No, but he does refer to the claims in question as propositions. And a proposition without a truth-value would be a contradiction in terms. And the argument here is that hinge propositions cannot be doubted or known, not because they differ from ordinary propositions in lacking a truth-value, but because they differ from ordinary propositions in being unable to be justified.

, ordinary propositions are those which are not hinge propositions. Do you acknowledge that ordinary propositions are not the same as hinge propositions? — Luke

Well, the way you set this up, no. But I'm not seeing the point of the exercise. Pins are not the same as not-pins.

Your argument appears to be that if a proposition can be stated then it must have a truth value. — Luke

What gave you that impression? Where'd I say that? Arguably, "the present king of France is bald" does not have a truth value...

A proposition - stated or no - is the sort of thing that can have a truth value...

And if a proposition is to be taken as undoubted - and that seems to be the case - then by that very fact it is true.

I'm still not seeing your line of thought here.

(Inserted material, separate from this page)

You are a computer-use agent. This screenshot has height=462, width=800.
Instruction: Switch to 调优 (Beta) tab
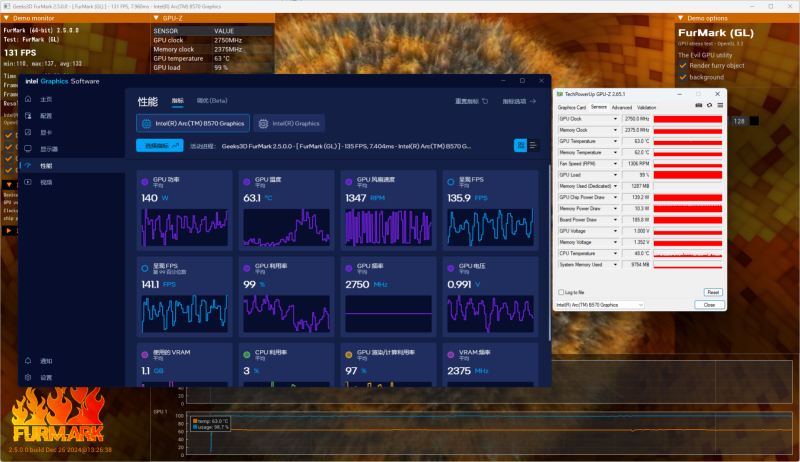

Glad to see you are having trouble following this... Thanks. Seems pretty direct, to me.

Yeah I find this all perplexing, it seems pretty straightforward to me: Moore doesn't know whether "here is a hand", not because "here is a hand" is neither true nor false (how could it be neither true nor false? What is a proposition without a truth-value, other than a contradiction in terms?), but because "here is a hand" is, to use your previous analogy, one of the rules of the game: that here is a hand is one of the hinges upon which our evaluation of other propositions swings.

No, the argument is that if its a proposition, then must have a truth-value, because that just is what a proposition is (i.e. the sort of thing that has a truth-value). — Seppo

By the same logic, if it is a proposition then it must be justifiable, dubitable and capable of being known, because that is just what a proposition is. Yet hinge propositions are none of these things.

The distinction that myself, Banno, and Jamalrob have urged between ordinary propositions and hinge propositions is that the difference lies in the latter's inability to be justified (and that because of the role hinge propositions play in language, particularly in the process of justification). — Seppo

I’m aware. I’m “urging” the further distinction that they do not have a truth value either.

And a proposition without a truth-value would be a contradiction in terms. — Seppo

But a proposition that cannot be justified, known or doubted isn’t a contradiction in terms?